» Source
This series of articles looks at the different retail concepts that Alibaba launched under its Hema retail brand. We explore how they fared and which ones are still operational. Many of them come with their own fascinating background stories. But overall, the story of Hema’s formats is one of hit-and-miss…
In the first part of this series, we discussed the concept that started it all, Hema Xiansheng (Freshippo). In the second part, we discussed seven formats that Hema launched from 2017 to 2019 and how most of these failed. In the third part, we explored how Hema launched two formats for the ‘sinking market’ in 2021. In this final part, we look at Hema X Membership stores, how the still existing formats are organised and what other related and future concepts Hema offers.
Note: Alibaba calls Freshippo (yes, with one ‘h’) in English, but in this series, we’ll continue to use Hema because it is easier to differentiate the different concepts using this name.
When we discussed Hema Outlet and Hema Neighbourhood, which were launched in 2021 in the previous article, we skipped over one concept. Let’s look at that first to finish our exploration of the major Hema concepts.
Hema X Membership Store (a.k.a. ‘Store X’)
While none of the new 2019 formats have been a success, and most have completely disappeared, Hema X is a concept that is still expanding. These membership warehouse stores are larger than a regular Hema Xiansheng (about twice the size) and comparable to Metro, Costco, Sam’s Club, or cash & carry stores. Alibaba claims that members of the store receive wholesale prices.
In 2018 Hema had already launched its X Membership Plan for Hema Xiansheng customers at an annual fee of RMB 258, expanding it from Shanghai to Beijing, Xi’an and Chengdu the next year. Hema X continues that membership fee, which offers peripheral services, such as free deliveries, VIP customer support, a car wash, pet grooming, car repair, and optician services.

» Source data
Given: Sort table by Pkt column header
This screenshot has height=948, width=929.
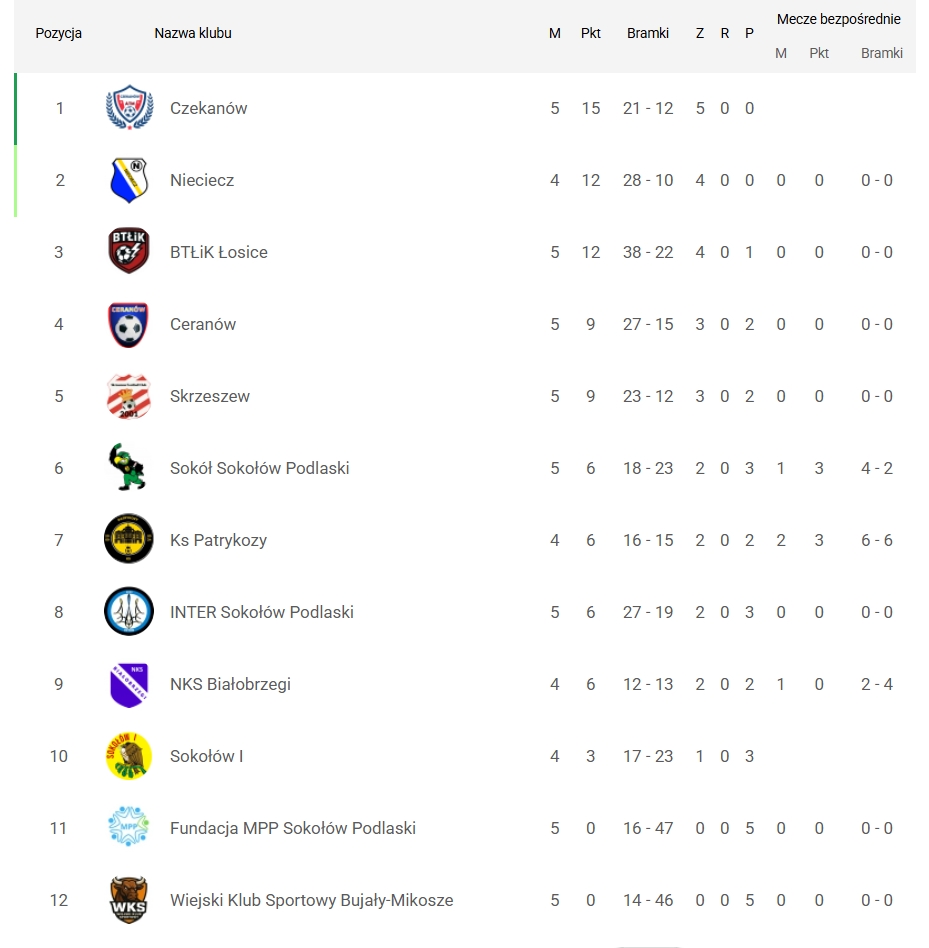Looking at the screenshot, I should click(x=591, y=33).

» Problem details
Rewrite the article on Hema's retail formats from "Note: Alibaba calls" to "receive wholesale prices.", replacing "membership warehouse stores" with "warehouse club stores".

» Written solution
Note: Alibaba calls Freshippo (yes, with one ‘h’) in English, but in this series, we’ll continue to use Hema because it is easier to differentiate the different concepts using this name.
When we discussed Hema Outlet and Hema Neighbourhood, which were launched in 2021 in the previous article, we skipped over one concept. Let’s look at that first to finish our exploration of the major Hema concepts.
Hema X Membership Store (a.k.a. ‘Store X’)
While none of the new 2019 formats have been a success, and most have completely disappeared, Hema X is a concept that is still expanding. These warehouse club stores are larger than a regular Hema Xiansheng (about twice the size) and comparable to Metro, Costco, Sam’s Club, or cash & carry stores. Alibaba claims that members of the store receive wholesale prices.